--- Extrait source ---
%%

C’est plutôt un investissement non équitable sous l’étiquette
risible de l’aide au développement ; on prend par une main
beaucoup plus que ce que l’on donne par l’autre..
- Parce qu’il est absurde de se montrer comme donateur au
moment même où on demande à la Tunisie de payer une tranche de
la dette contractée par l’ancien régime dont l’Occident
maintenant se dissocie comme s’il na jamais été son complice ou
qu’il ne l’a jamais soutenu tout en étant parfaitement à l’affut
de sa corruption. Cette tranche s’élève à 411 millions de
Dollars.
Selon quel bon sens alors demanderait-on à un pays, dont
l’économie est presque à genoux, de payer un tel montant alors
qu’on estime par ailleurs qu’il a besoin d’une aide financière
encore plus consistante pour pouvoir dépasser la période de
transition qui le mènera vers une nouvelle ère de démocratie et
de redressement économique.
- Parce que ceux qui négocient cette “aide”, en l’occurrence
le premier ministre tunisien, n’est pas élu, n’est pas choisi
suite à des élections démocratiques. Il est un reste de l’ancien
régime avec lequel les “ forces démocratiques” les plus
puissantes du monde, et donc les pays les plus riches de
l’Occident, avaient pactisé pour qu’il spolie les richesses du
peuple tunisien.
- Parce qu’il est d’une contradiction absurde que de
continuer à négocier avec un gouvernement qui pratique encore la
censure de la presse, les arrestations des manifestants, qui
refuse de traiter les dossiers de corruption impliquant les
responsables de l’ancien régime, qui continue à réprimer les
manifestations pacifiques par la violence à force de matraques
et de bombes lacrymogènes,…
- Parce que l’Occident choisit encore la politique de
l’autruche et préfère être sourd et aveugle.
Il refuse encore d’écouter la voix du peuple tunisien, il ne
veut pas encore être honnêtement conséquent ne serait-ce qu’avec
ce que ces propres rapports secrets lui disent sur la situation
réelle de ce peuple et préfère encore avoir affaire à une élite
politique rien que pour qu’elle assure une forme d’ordre qui lui
profite. Peu importe alors la jeunesse et ses aspirations. Peu
importe le développement réel. Peu importe ce pourquoi des
jeunes sont morts. Peu importe ce que la rue tunisienne dit au
sujet de ce gouvernement provisoire l’accusant de trahir et sa
confiance et ses aspirations révolutionnaires.

%%

--- Consignes ---
1. Résumez en deux phrases l'extrait sur l'aide occidentale à la Tunisie.
2. Reprenez l'extrait sur l'aide occidentale à la Tunisie à la suite de sa dernière phrase et poursuivez-en la rédaction.
Le matériel qui suit est indépendant de l'extrait sur l'aide occidentale à la Tunisie.

--- Données ---
%%

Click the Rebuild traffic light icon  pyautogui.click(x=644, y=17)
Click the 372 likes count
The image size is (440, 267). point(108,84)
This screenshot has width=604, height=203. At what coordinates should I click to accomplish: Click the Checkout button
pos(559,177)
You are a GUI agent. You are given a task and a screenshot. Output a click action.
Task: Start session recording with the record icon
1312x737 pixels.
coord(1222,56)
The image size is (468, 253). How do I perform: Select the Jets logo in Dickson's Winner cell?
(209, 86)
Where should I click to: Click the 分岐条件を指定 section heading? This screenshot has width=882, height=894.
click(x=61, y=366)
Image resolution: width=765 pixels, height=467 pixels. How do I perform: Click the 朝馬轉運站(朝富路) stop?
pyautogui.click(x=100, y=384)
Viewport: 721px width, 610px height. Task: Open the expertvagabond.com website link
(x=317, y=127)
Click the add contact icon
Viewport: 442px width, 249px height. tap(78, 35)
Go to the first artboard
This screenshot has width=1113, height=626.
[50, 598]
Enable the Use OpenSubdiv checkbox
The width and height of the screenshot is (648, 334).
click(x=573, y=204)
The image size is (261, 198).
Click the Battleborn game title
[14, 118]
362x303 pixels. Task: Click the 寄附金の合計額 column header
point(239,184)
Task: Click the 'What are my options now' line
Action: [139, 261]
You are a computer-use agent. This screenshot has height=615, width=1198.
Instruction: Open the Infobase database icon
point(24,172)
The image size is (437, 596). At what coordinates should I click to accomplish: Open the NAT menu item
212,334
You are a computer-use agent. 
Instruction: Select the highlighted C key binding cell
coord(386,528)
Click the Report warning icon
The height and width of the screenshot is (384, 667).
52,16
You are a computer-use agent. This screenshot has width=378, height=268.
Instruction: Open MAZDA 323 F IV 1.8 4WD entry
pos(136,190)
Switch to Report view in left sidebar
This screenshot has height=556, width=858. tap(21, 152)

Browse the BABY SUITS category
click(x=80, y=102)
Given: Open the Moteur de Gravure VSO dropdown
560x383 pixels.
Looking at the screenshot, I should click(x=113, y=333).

%%

--- Réponses ---
1. Le texte qualifie l'aide au développement proposée à la Tunisie d'investissement non équitable, puisqu'on demande au même moment au pays de payer une tranche de 411 millions de dollars de la dette contractée par l'ancien régime. Il reproche aussi à l'Occident de négocier avec un premier ministre non élu, reste de l'ancien régime, dont le gouvernement censure la presse et réprime les manifestations, et de refuser d'écouter le peuple tunisien pour traiter avec une élite qui lui garantit un ordre profitable.

2.
- Parce que ce qui compte au premier chef c’est d’arrêter le
flux de l’émigration et de l’émigration clandestine. Ce qui
compte c’est la cupidité des multinationales qui iront pomper
continument et impunément l’argent des pauvres comme des
sangs-sues.
- Parce la politique mondiale a les mains liées par le
pouvoir des multinationales et des lobbys.
Les gouvernements occidentaux ont des échéances électorales
et doivent avant tout penser à se faire financer leurs
compagnes. Parce qu’enfin de compte, chacun est condamné à
nettoyer devant chez soi et ce qui compte d’abord ce sont les
prochaines élections de chacun.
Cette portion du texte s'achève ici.